Somewhere in the back of writers' minds is a secret wish: this time, the editor or the writing coach or the professor will suggest zero edits. Our work will be that good. (Please tell me you've had this thought… I know I can't be alone in this).
It's more like wishful thinking than a wish.
It's an editor's job to read work with a careful eye. The need for job security alone will compel an editor to offer insight, but in truth, you want that insight. A good editor makes a writer's work better. By the time writers finish a draft of anything, we're too close to see it with fresh eyes.
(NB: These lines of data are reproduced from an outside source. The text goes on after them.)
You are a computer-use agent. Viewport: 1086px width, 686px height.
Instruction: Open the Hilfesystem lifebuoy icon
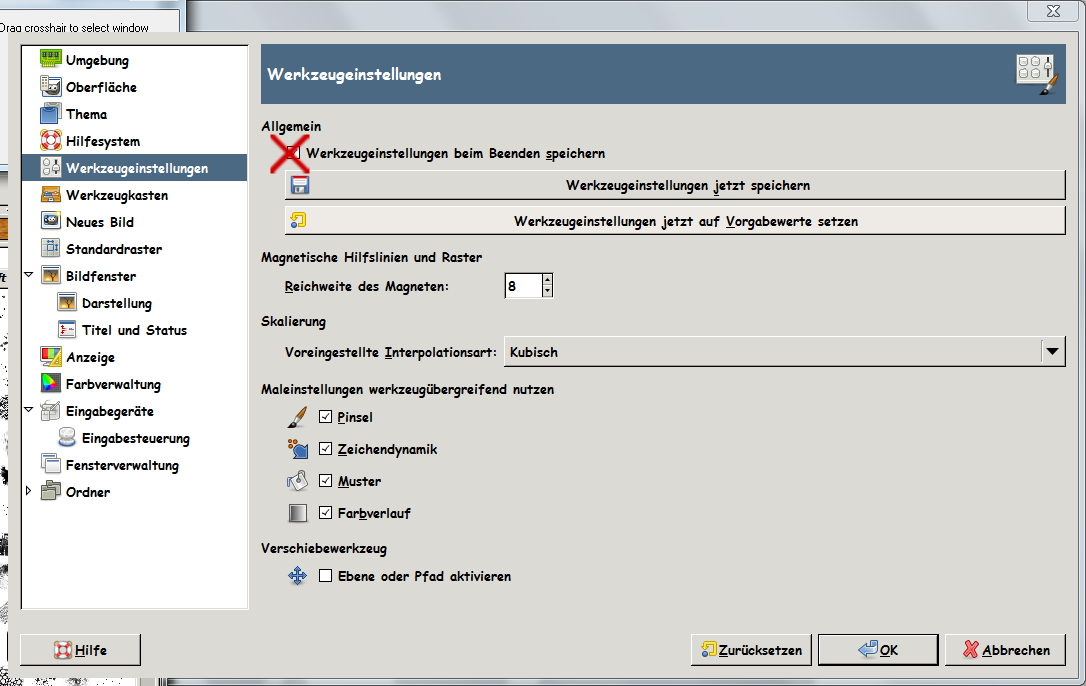pos(51,140)
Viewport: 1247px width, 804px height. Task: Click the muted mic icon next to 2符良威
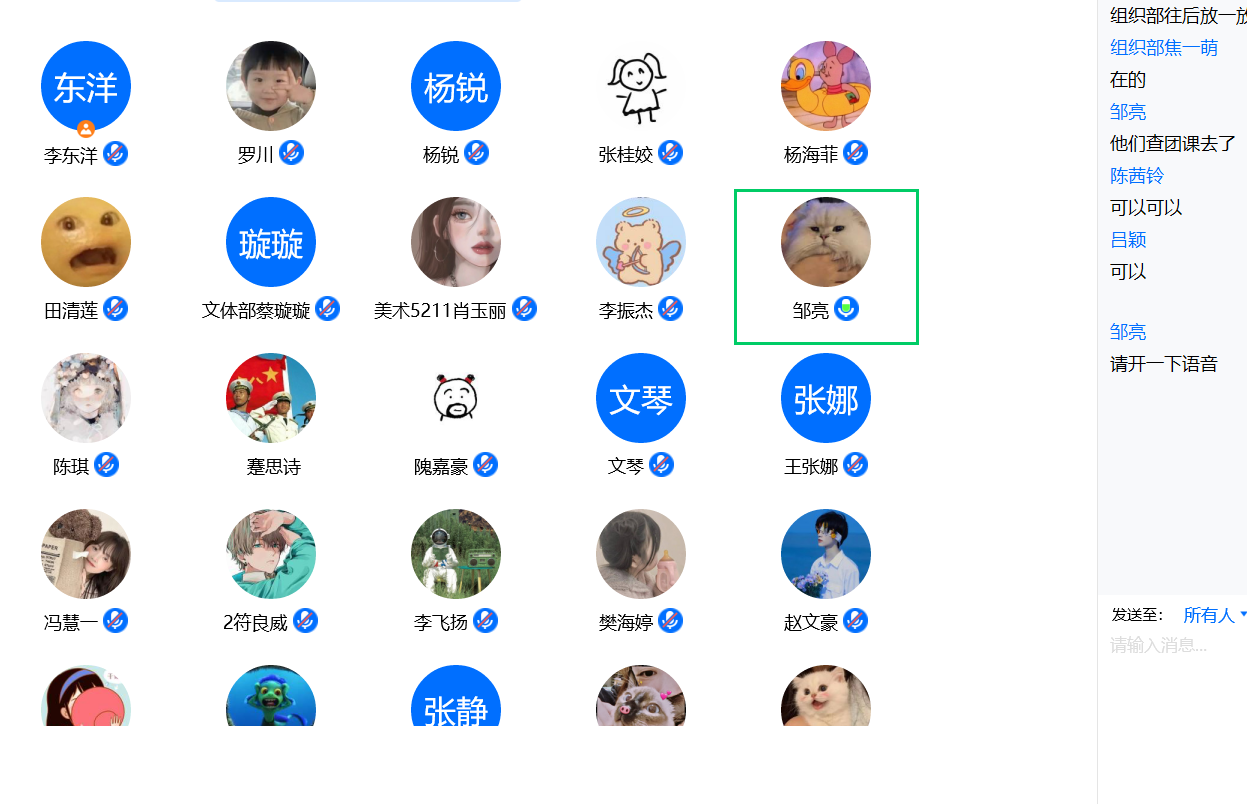[305, 621]
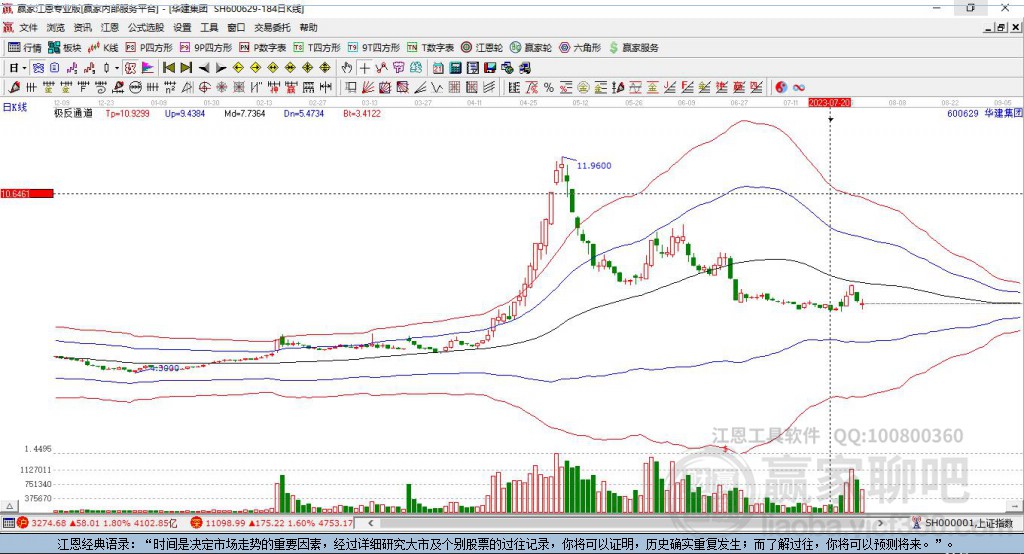Open the 交易委托 menu

(272, 27)
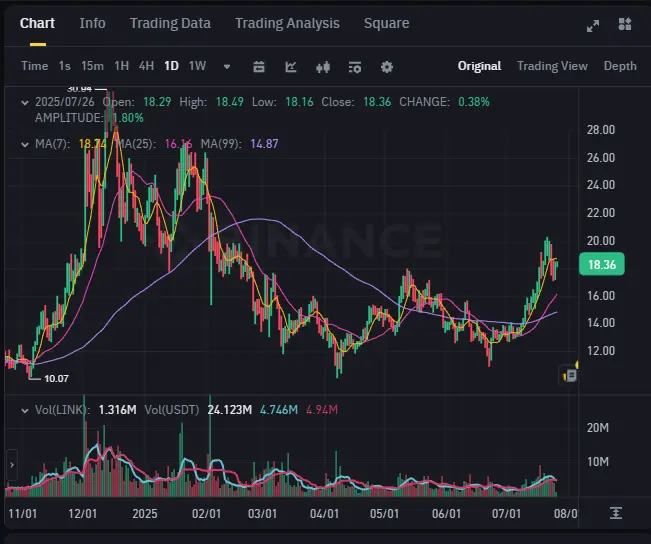Viewport: 651px width, 544px height.
Task: Open the more intervals dropdown arrow
Action: pos(227,66)
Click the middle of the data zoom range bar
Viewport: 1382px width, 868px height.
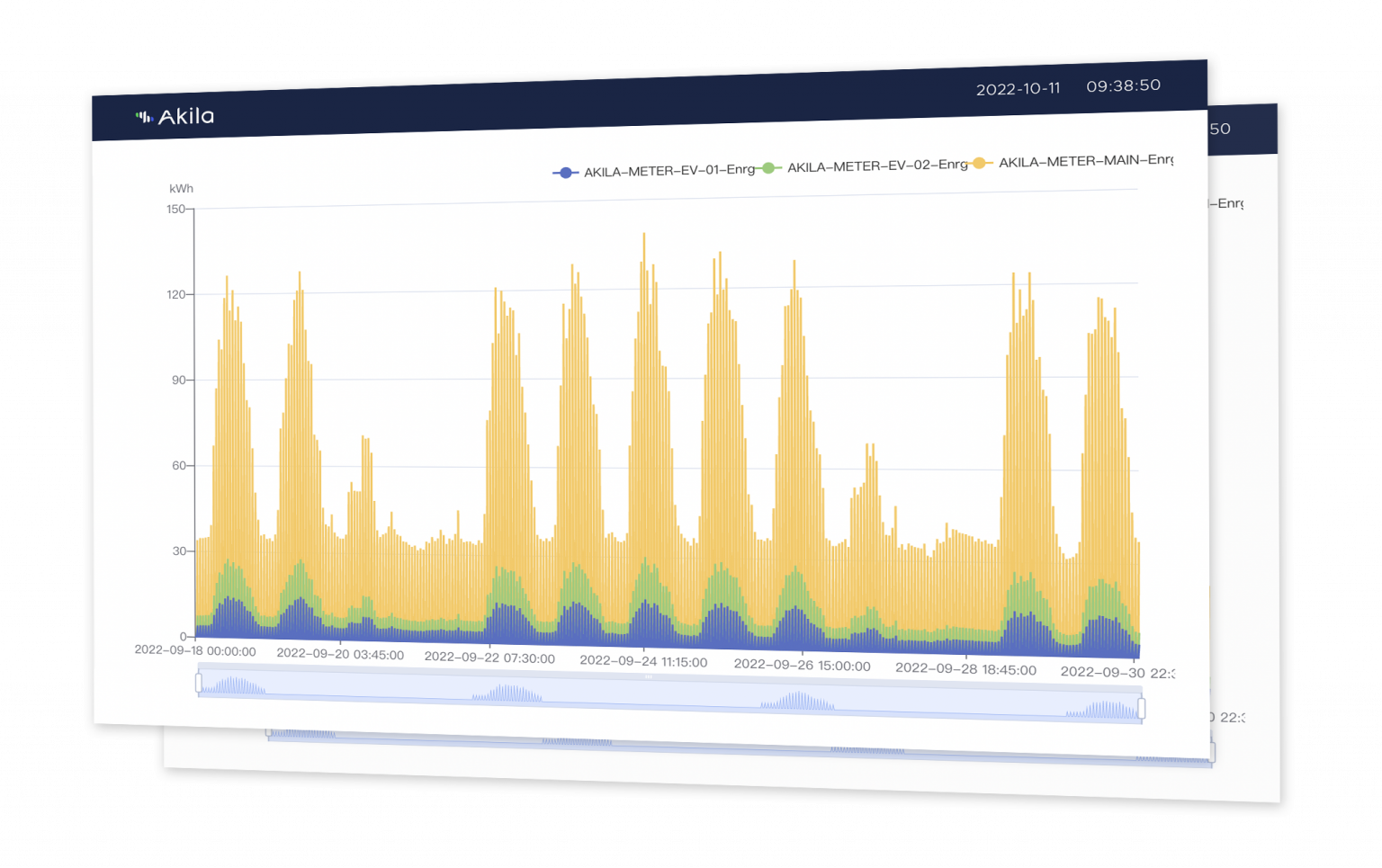[x=669, y=695]
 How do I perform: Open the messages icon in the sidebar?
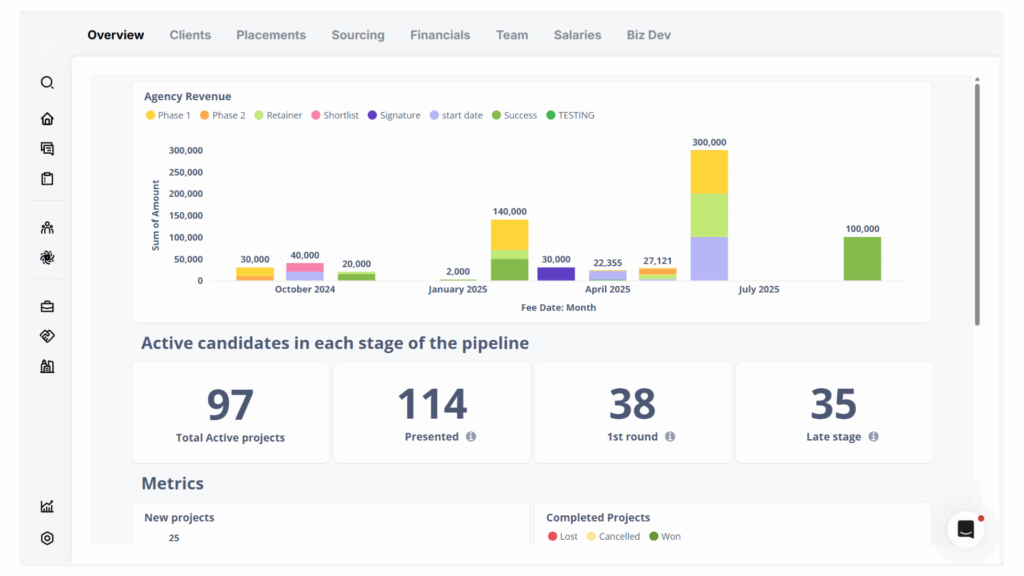tap(46, 148)
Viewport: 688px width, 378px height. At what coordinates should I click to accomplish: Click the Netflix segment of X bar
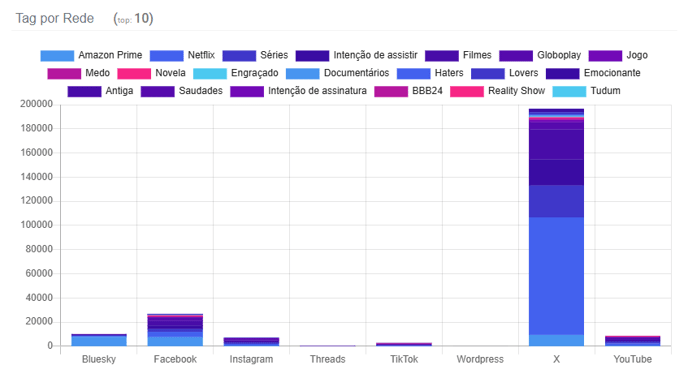556,276
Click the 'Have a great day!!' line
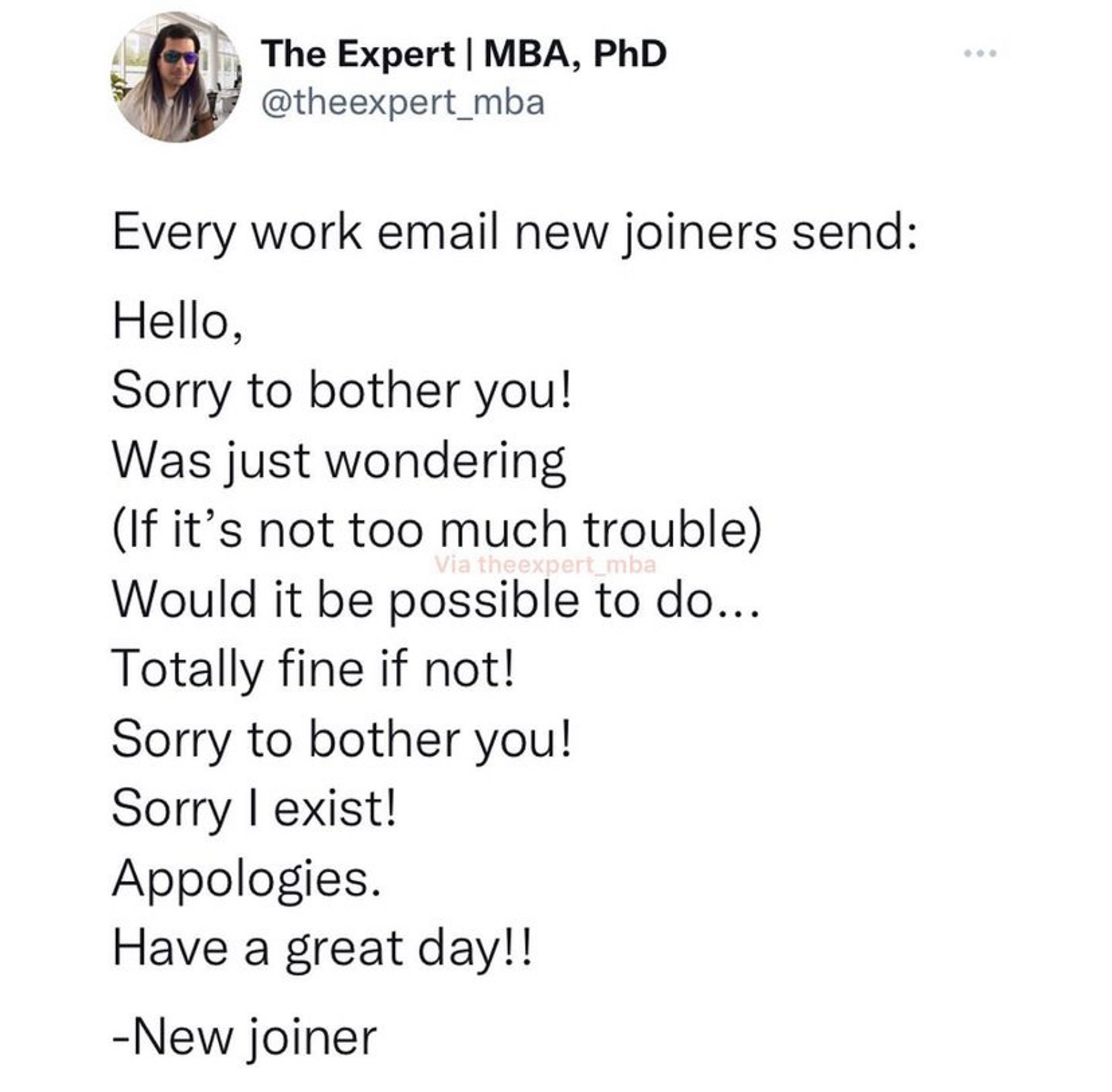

Which is why I know better than to expect a story for the Wall Street Journal to come back without blue typing mixed in among my own. Still, I have developed a pattern wherein I try to avoid the feedback:
1. Reply to the editor with a friendly, "Got it!" message, then leave the file she sent unopened.
2. Open the document a day or two(ish) later, expectant and a little bit afraid.
3. See all the blue words and sigh (at least it's not red ink).
4. Read the comments and 99.9% of the time think, Huh, good point.
5. Revisions commence.
Inevitably, I don't leave as much time for final edits as I would like, and I find myself working on them while my college students work on their final project in class (and yes, I will admit to that).
But the important lesson is this: it doesn't matter how you read feedback, it matters that you do. Your work will be better, you'll find renewed passion for the story as it becomes better, and you're honoring your writing by embracing the idea that it's not all up to you.